Régis Ntsila Karym, médecin au service de pédiatrie à l’hôpital de Makélékélé et collaborateur du Programme national de lutte contre le paludisme (PNLCP) mené en partenariat avec le Fonds mondial de lutte contre le paludisme et le gouvernement, insiste sur les avancées : "En 2012, quand je suis arrivé à la direction du Programme, 60 % des femmes enceintes et des enfants de moins de 15 ans hospitalisés ont bénéficié de médicaments gratuits. Mais, je reconnais qu’il y a des efforts à fournir pour lutter contre les ruptures de stocks et garantir la gratuité à 100 %."

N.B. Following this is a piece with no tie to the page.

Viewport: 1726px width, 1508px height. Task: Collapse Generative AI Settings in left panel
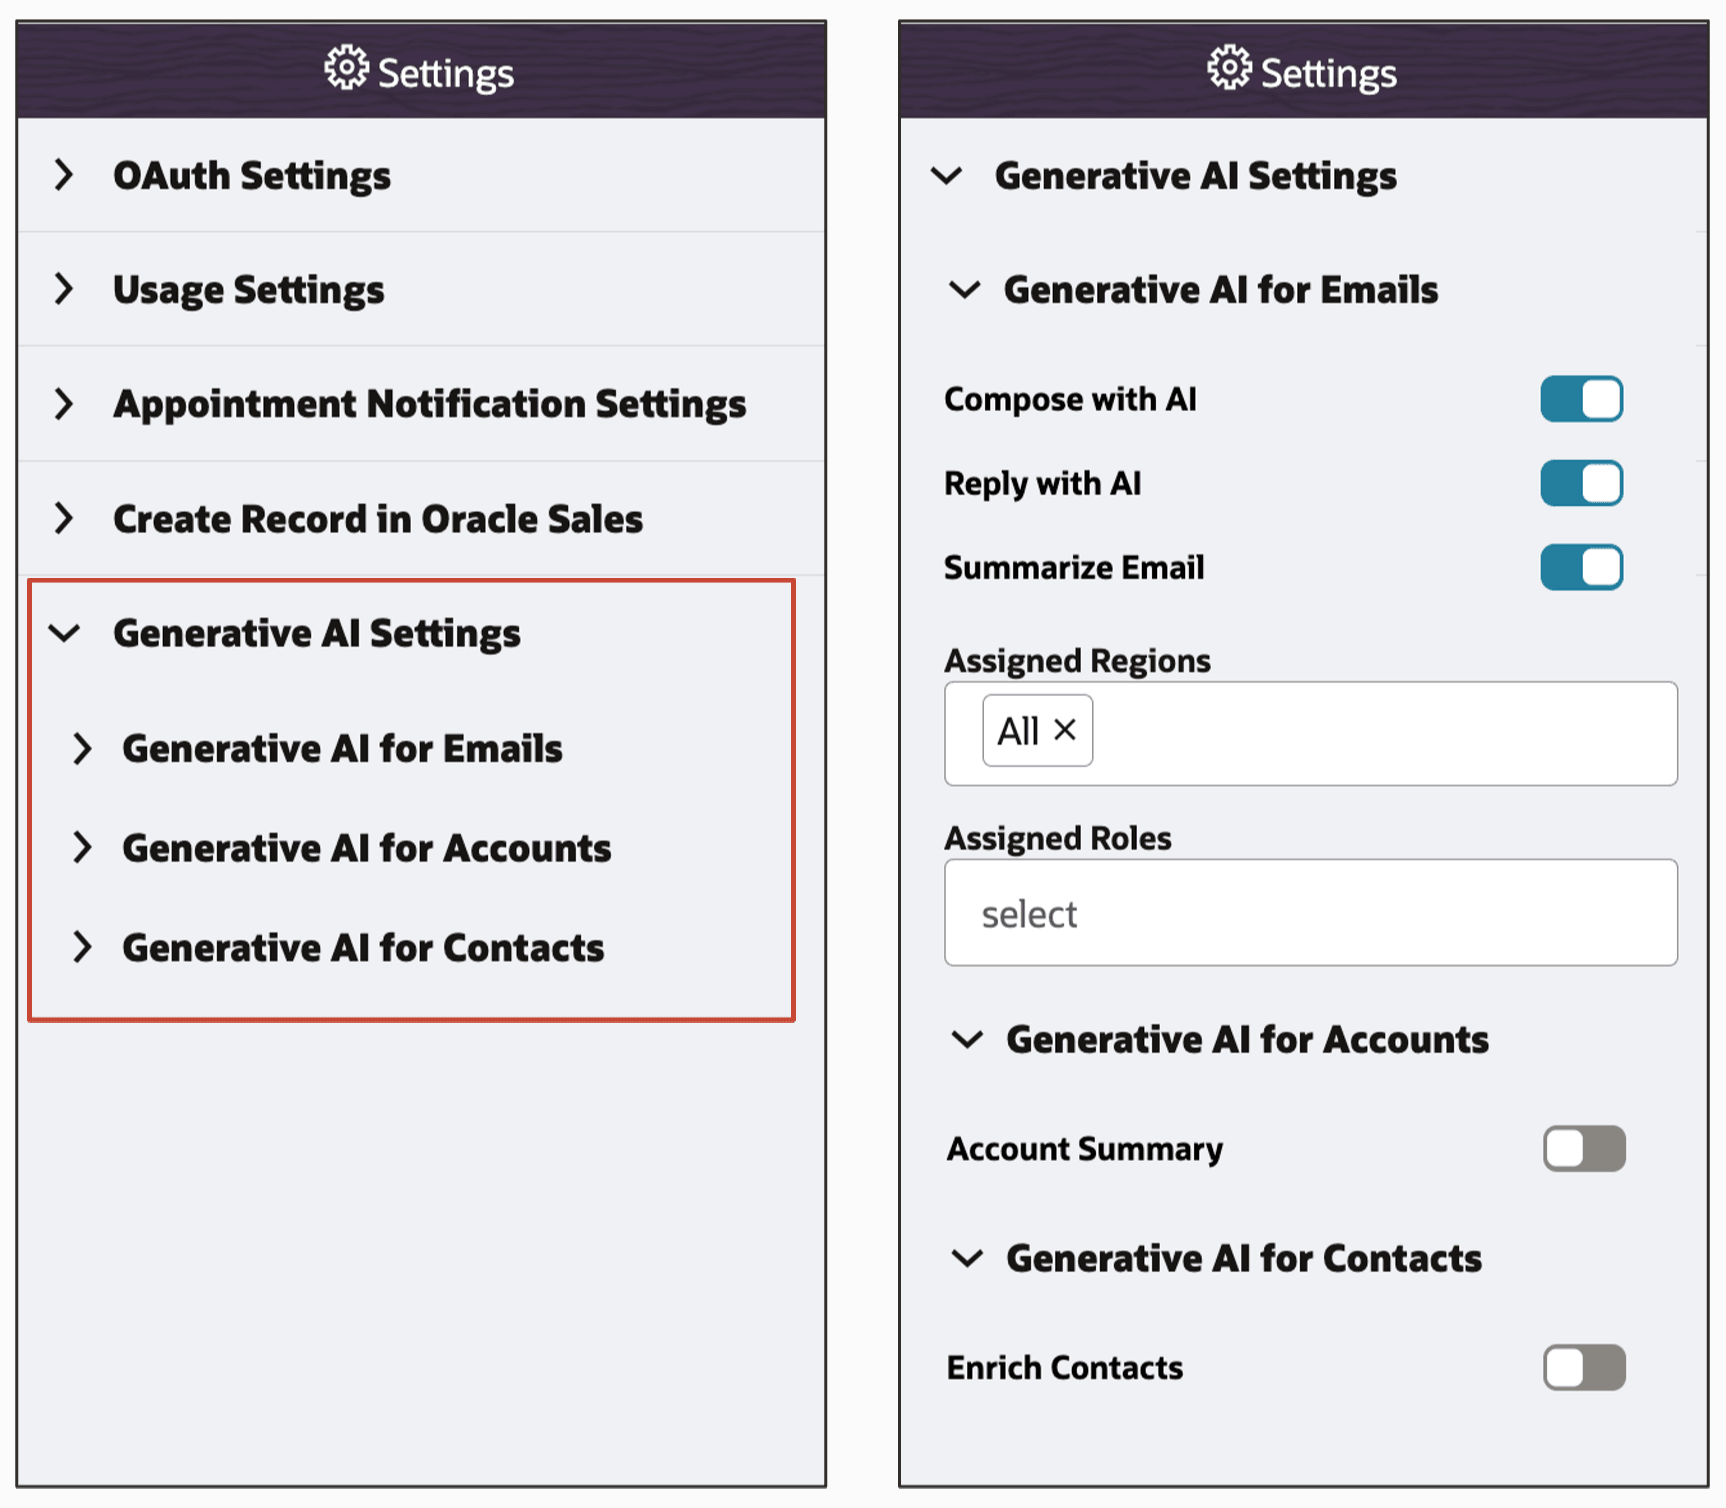click(x=65, y=633)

A propos de ces ruptures, le docteur Régis indexe les mauvaises pratiques de certains médecins qui, affirme-t-il, "détournent les médicaments, font parfois des faux diagnostics et attribuent par la suite le traitement à ceux qui n’en n’ont pas besoin. Il y a aussi le problème de délais de livraisons. Résultat : les médicaments acquis ne couvrent pas la demande." Pour contourner cette difficulté, le Centre de santé intégré Jane Viale, au quartier Ouenzé, a mis en place, il y a environ un an, des cotisations : 1 500 Fcfa (2 €) pour les nourrissons et 2 500 Fcfa (près de 4 €) pour les femmes enceintes. Objectif : "permettre au centre de santé  de s’approvisionner en médicaments, car la dotation du ministère est devenue occasionnelle", justifie-t-on dans ce centre.

 

Mieux vaut prévenir…

Une parade non conforme aux souhaits émis fin 2007 par le chef de l’Etat. Le psychologue Florian Kouckodila de l’ONG congolaise Médecins d’Afrique, rappelle que "la gratuité avait pour objectif de rendre accessible le traitement du paludisme et d’en réduire les conséquences." En effet, selon une étude de 2011 évoquée par ce psychologue, le palu constituerait au Congo 60 % des motifs de consultations et 70 % des causes de décès des enfants de moins de 5 ans.

Le docteur Régis souligne que le volet curatif a tout de même "rendu accessibles les antipaludiques et réduit la mortalité", mais l’idéal, selon lui, serait de renforcer le volet préventif. A ce jour, fait-il savoir "au Fonds mondial, on encourage, par le biais de spots publicitaires diffusés sur la chaîne nationale, les enfants et les femmes enceintes à utiliser la moustiquaire imprégnée, à se soigner préventivement et à assainir leur environnement."